═══ Listed records
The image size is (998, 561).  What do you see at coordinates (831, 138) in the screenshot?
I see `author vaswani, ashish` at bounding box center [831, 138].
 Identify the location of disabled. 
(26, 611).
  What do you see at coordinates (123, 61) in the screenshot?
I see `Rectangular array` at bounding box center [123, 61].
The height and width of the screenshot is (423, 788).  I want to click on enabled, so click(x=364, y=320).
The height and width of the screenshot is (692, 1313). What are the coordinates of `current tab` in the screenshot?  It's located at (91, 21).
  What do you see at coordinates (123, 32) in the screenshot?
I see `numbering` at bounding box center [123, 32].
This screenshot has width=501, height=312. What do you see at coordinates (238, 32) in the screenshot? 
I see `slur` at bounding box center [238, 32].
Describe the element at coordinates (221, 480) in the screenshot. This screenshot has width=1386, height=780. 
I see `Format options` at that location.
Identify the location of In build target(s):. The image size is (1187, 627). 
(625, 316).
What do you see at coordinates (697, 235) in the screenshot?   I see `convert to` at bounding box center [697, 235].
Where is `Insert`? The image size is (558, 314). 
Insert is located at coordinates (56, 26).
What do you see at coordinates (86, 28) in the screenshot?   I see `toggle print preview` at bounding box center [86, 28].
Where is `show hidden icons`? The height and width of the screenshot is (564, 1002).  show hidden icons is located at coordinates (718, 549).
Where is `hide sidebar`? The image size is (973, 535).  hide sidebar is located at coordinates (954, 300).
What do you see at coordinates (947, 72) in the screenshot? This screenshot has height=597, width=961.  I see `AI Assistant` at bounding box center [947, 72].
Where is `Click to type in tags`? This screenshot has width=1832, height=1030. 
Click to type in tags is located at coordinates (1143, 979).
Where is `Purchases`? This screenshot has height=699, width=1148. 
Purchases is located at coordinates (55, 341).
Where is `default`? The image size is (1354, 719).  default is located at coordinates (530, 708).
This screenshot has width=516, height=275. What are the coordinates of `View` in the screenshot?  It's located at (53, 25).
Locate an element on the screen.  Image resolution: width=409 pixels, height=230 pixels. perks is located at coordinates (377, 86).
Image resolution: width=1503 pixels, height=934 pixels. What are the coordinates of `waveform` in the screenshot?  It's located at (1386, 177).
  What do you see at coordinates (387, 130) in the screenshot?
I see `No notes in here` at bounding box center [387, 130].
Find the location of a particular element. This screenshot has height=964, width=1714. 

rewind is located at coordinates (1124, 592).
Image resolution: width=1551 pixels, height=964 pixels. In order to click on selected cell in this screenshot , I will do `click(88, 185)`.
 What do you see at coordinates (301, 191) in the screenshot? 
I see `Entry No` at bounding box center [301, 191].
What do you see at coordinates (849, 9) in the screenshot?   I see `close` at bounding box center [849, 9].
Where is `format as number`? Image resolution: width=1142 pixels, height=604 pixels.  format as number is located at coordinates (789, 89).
══════
» What you need to do:
Transcribe every row above verbatim, from the first line through the last.

» In response:
The image size is (998, 561).  What do you see at coordinates (831, 138) in the screenshot?
I see `author vaswani, ashish` at bounding box center [831, 138].
 Identify the location of disabled. 
(26, 611).
  What do you see at coordinates (123, 61) in the screenshot?
I see `Rectangular array` at bounding box center [123, 61].
The height and width of the screenshot is (423, 788).  I want to click on enabled, so click(x=364, y=320).
The height and width of the screenshot is (692, 1313). What are the coordinates of `current tab` in the screenshot?  It's located at (91, 21).
  What do you see at coordinates (123, 32) in the screenshot?
I see `numbering` at bounding box center [123, 32].
This screenshot has width=501, height=312. What do you see at coordinates (238, 32) in the screenshot? 
I see `slur` at bounding box center [238, 32].
Describe the element at coordinates (221, 480) in the screenshot. This screenshot has width=1386, height=780. 
I see `Format options` at that location.
Identify the location of In build target(s):. The image size is (1187, 627). 
(625, 316).
What do you see at coordinates (697, 235) in the screenshot?   I see `convert to` at bounding box center [697, 235].
Where is `Insert`? The image size is (558, 314). 
Insert is located at coordinates (56, 26).
What do you see at coordinates (86, 28) in the screenshot?   I see `toggle print preview` at bounding box center [86, 28].
Where is `show hidden icons`? The height and width of the screenshot is (564, 1002).  show hidden icons is located at coordinates (718, 549).
Where is `hide sidebar`? The image size is (973, 535).  hide sidebar is located at coordinates (954, 300).
What do you see at coordinates (947, 72) in the screenshot? This screenshot has height=597, width=961.  I see `AI Assistant` at bounding box center [947, 72].
Where is `Click to type in tags`? This screenshot has width=1832, height=1030. 
Click to type in tags is located at coordinates (1143, 979).
Where is `Purchases`? This screenshot has height=699, width=1148. 
Purchases is located at coordinates (55, 341).
Where is `default`? The image size is (1354, 719).  default is located at coordinates (530, 708).
This screenshot has width=516, height=275. What are the coordinates of `View` in the screenshot?  It's located at (53, 25).
Locate an element on the screen.  Image resolution: width=409 pixels, height=230 pixels. perks is located at coordinates (377, 86).
Image resolution: width=1503 pixels, height=934 pixels. What are the coordinates of `waveform` in the screenshot?  It's located at (1386, 177).
  What do you see at coordinates (387, 130) in the screenshot?
I see `No notes in here` at bounding box center [387, 130].
Find the location of a particular element. This screenshot has height=964, width=1714. 

rewind is located at coordinates (1124, 592).
Image resolution: width=1551 pixels, height=964 pixels. In order to click on selected cell in this screenshot , I will do `click(88, 185)`.
 What do you see at coordinates (301, 191) in the screenshot? 
I see `Entry No` at bounding box center [301, 191].
What do you see at coordinates (849, 9) in the screenshot?   I see `close` at bounding box center [849, 9].
Where is `format as number`? Image resolution: width=1142 pixels, height=604 pixels.  format as number is located at coordinates (789, 89).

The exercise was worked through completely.